Un. The Government to demand authority from Parliament to act by decree and to conduct in secret its operations to resuscitate the franc. (It touched a new low-for-all-time last week—39.01 to the dollar.)

Deux. Simultaneous ratification of the Franco-U. S. and Franco-British debt agreements.

Trois. Funds for manipulation in stabilizing the franc to be drawn from: 1) An elaborate revision of French taxes calculated to produce three billion francs of new revenue. 2) Negotiation of international credit.

No sooner had “Gaston” Caillaux sat down than numerous “Alfonses” sprang to their feet and hurled diverse protests. Amid wild confusion M. Leon Blum, fiery Socialist, bitter foe of Finance Minister Caillaux and Premier Briand, poured forth a tirade in which he tore M. Caillaux’s proposals to tatters, pleaded for a direct levy on capital to save the franc and pay all debts, hurled awful warnings of “enslavement by foreign credits.”

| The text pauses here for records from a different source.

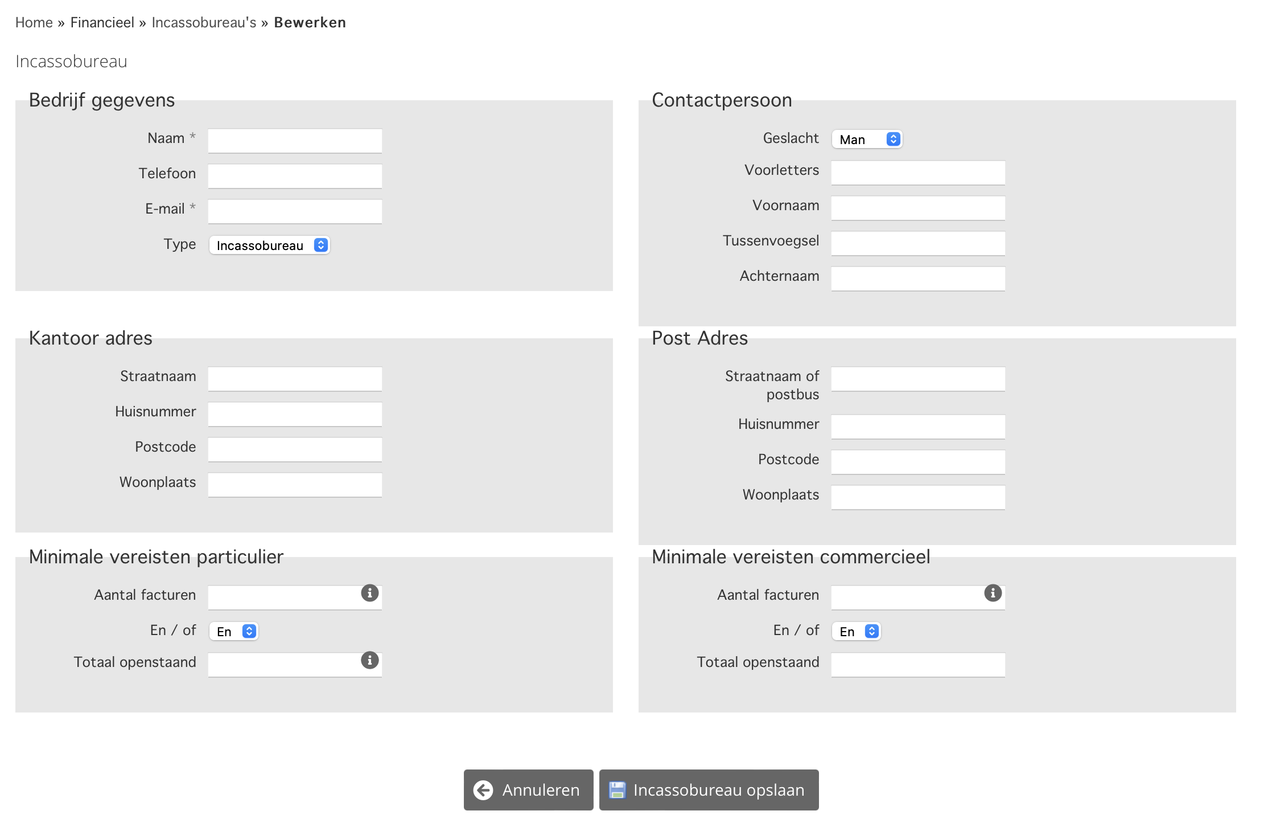This screenshot has height=827, width=1276.
Task: Focus Straatnaam of postbus field
Action: coord(918,379)
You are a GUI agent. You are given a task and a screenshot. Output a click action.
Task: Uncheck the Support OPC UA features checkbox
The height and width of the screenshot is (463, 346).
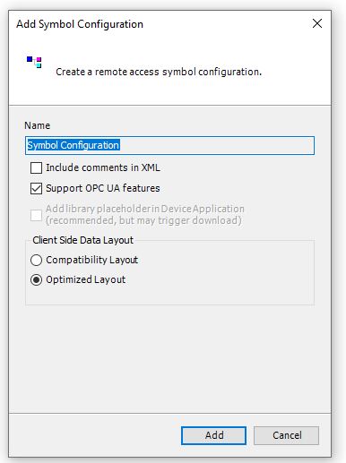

The parallel of “Alfonse and Gaston” became perfect when M. Caillaux, conscious that M. Blum had dealt a vicious blow to his policies, yet retained his impeccable politeness to the point of congratulating M. Blum upon the oratorical perfection of his noble and sonorous periods.

Finally two motions were pushed to a vote. One, introduced by the Socialists and calling for a capital levy, was defeated by 121 votes. The other, a simple motion of confidence in the Briand Ministry passed by a majority of 12.

M. Caillaux, leaving hastily after the meagre vote of confidence rushed to London. There he bargained for lenient Franco-British debt terms got them. France will pay in the current financial year about $20,000,000, with gradually increasing payments until the 60th year, when the full previously arranged $62,500,000 will be reached. M. Caillaux’s cold financial heart pulsated with gratitude at Chancellor Churchill’s concession of a “safeguard clause” (protection of French interests in the event Germany should default in her reparations payments).